WHITHER, O, whither art thou fled,
My Lord, my Love?

My searches are my daily bread;
Yet never prove.

My knees pierce th' earth, mine eies the skie:
And yet the sphere

And centre both to me denie

That thou art there.

Yet can I mark how herbs below
Grow green and gay;

As if to meet thee they did know,
While I decay.

Yet can I mark how starres above
Simper and shine,

As having keyes unto thy love,
While poore I pine.

I sent a sigh to seek thee out,

Deep drawn in pain,

Wing'd like an arrow: but my scout
Returns in vain.

I tun'd another (having store)

Into a grone,

Because the search was dumbe before:
But all was one.

Lord, dost thou some new fabrick mold
Which favour winnes,

And keeps the present, leaving th' old
Unto their sinnes?

Where is my God? what hidden place
Conceals thee still?
What covert dare eclipse thy face?
Is it thy will?

O let not that of any thing:

Let rather brasse,

Or steel, or mountains be thy ring,

And I will passe.

Thy will such an intrenching is,
As passeth thought:

To it all strength, all subtilties
Are things of nought.

Thy will such a strange distance is,
As that to it

East and West touch, the poles do kisse,
And parallels meet.

Since then my grief must be as large
As is thy space,

Thy distance from me; see my charge,
Lord, see my case.

O take these barres, these lengths away :
Turn, and restore me:

Be not Almightie, let me say,

Against, but for me.

When thou dost turn, and wilt be neare;
What edge so keen,

What point so piercing can appeare
To come between?

For as thy absence doth excell

All distance known:

So doth thy nearnesse bear the bell,
Making two one.

THE QUIP.

THE merrie world did on a day
With his train-bands and mates agree
To meet together, where I lay,
And all in sport to geere at me.

First, Beautie crept into a rose;
Which when I pluckt not, Sir, said she,
Tell me, I pray, Whose hands are those !
But thou shalt answer, Lord, for me.
Then Money came, and chinking still,
What tune is this, poore man? said he:
I heard in Musick you had skill:
But thou shalt answer, Lord, for me.

Then came brave Glorie puffing by
In silks that whistled, who but he!
He scarce allow'd me half an eie:
But thou shalt answer, Lord, for me.
Then came quick Wit and Conversation,
And he would needs a comfort be,
And, to be short, make an oration:
But thou shalt answer, Lord, for me.
Yet when the houre of thy designe
To answer these fine things shall come;
Speak not at large, say, I am thine,
And then they have their answer home.

PEACE.

SWEET Peace, where dost thou dwell? I humbly crave, Let me once know.
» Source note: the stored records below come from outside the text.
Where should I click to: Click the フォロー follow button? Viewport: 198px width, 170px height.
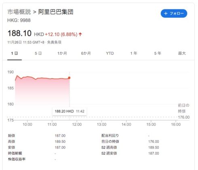coord(174,13)
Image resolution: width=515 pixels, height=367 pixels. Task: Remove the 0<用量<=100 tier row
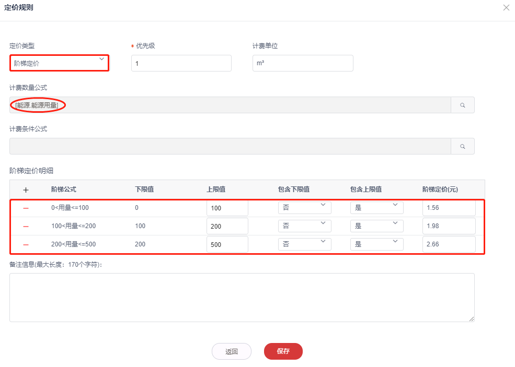point(26,208)
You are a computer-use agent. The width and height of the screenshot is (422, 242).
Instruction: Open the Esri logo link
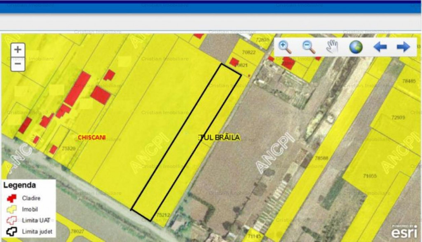[x=404, y=232]
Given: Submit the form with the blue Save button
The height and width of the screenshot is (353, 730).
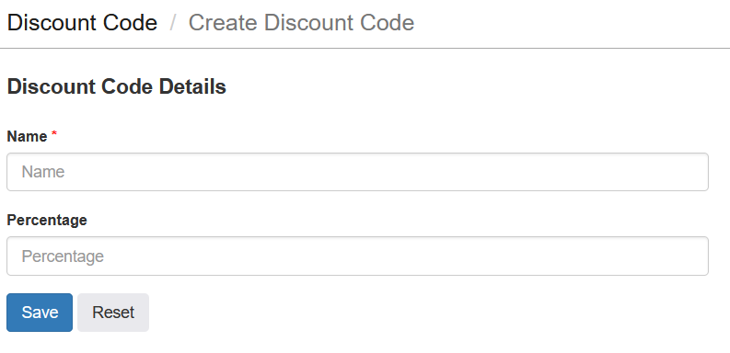Looking at the screenshot, I should [x=40, y=313].
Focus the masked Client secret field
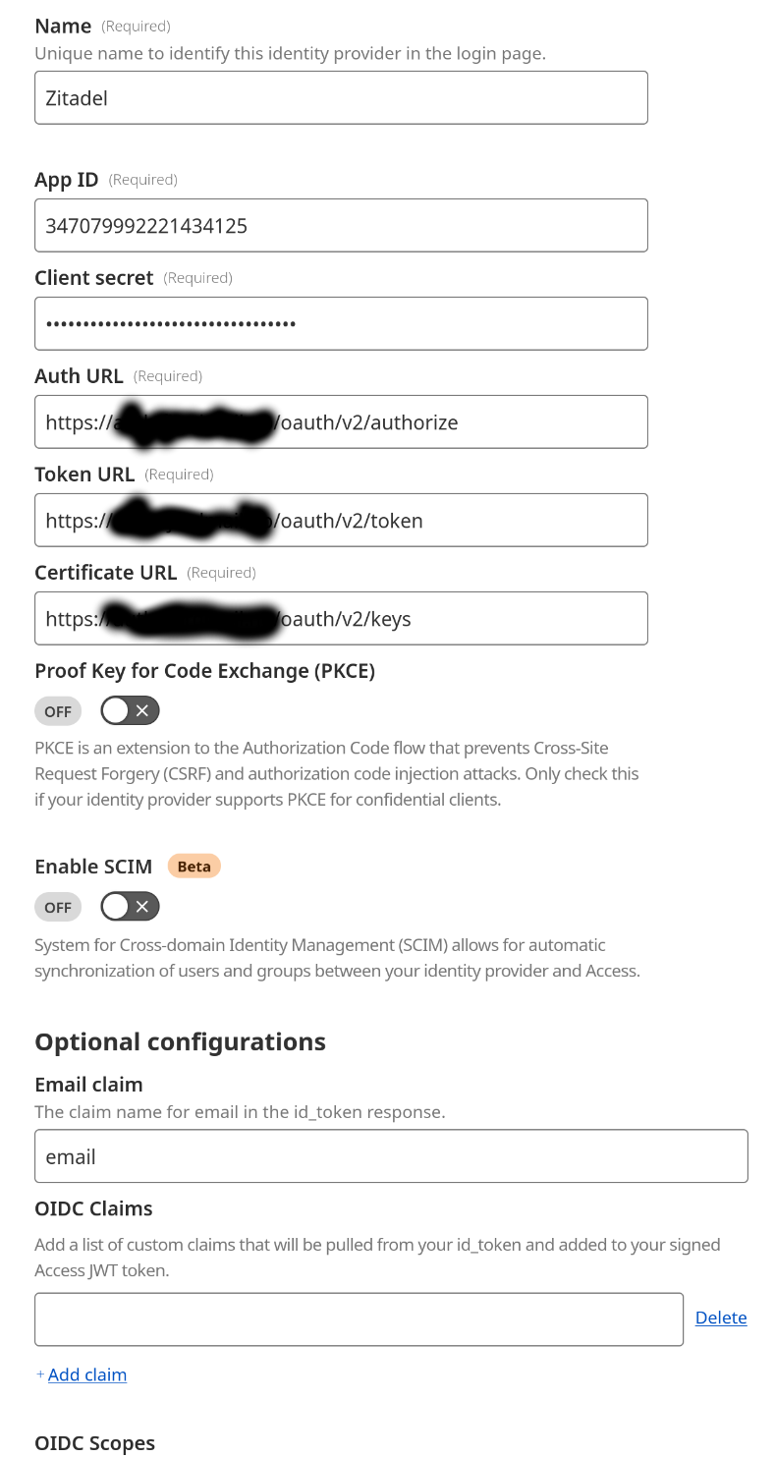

I sought thee in a secret cave,

And ask'd, if Peace were there.
A hollow winde did seem to answer, No:
Go seek elsewhere.

I did; and going did a rainbow note:
Surely, thought I,

This is the lace of Peace's coat:
I will search out the matter.

But while I lookt the clouds immediately
Did break and scatter.

Then went I to a garden and did spy
A gallant flower,

The crown Imperiall: Sure, said I,
Peace at the root must dwell.

But when I digg'd, I saw a worm devoure
What show'd so well.

At length I met a rev'rend good old man;
Whom when for Peace

I did demand, he thus began:

There was a Prince of old

At Salem dwelt, who lived with good increase
Of flock and fold.

He sweetly liv'd; yet sweetnesse did not save
His life from foes.

But after death out of his grave.

There sprang twelve stalks of wheat:
Which many wondring at, got some of those
To plant and set.

It prosper'd strangely, and did soon disperse
Through all the earth:

For they that taste it do rehearse,
That vertue lies therein;

A secret vertue, bringing peace and mirth
By flight of sinne.

Take of this grain, which in my garden grows,
And grows for you;

Make bread of it: and that repose
And peace, which ev'ry where
With so much earnestnesse you do pursue
Is onely there.

James Shirley.

Born 1596.
Died 1666.

A DISTINGUISHED dramatist, of whom it was said by the Censor that his plays were free from "oaths, profaneness, or obsceneness." He was born in London in 1596, and was designed for holy orders. He officiated as curate at St Albans, but resigned the curacy on becoming a Roman Catholic. He then removed to London, where he became a successful writer for the stage. Thirty-nine plays came successively from his pen, besides a volume of poems. He lost all his property at the great fire of London, and died amid the distress occasioned by it in 1666.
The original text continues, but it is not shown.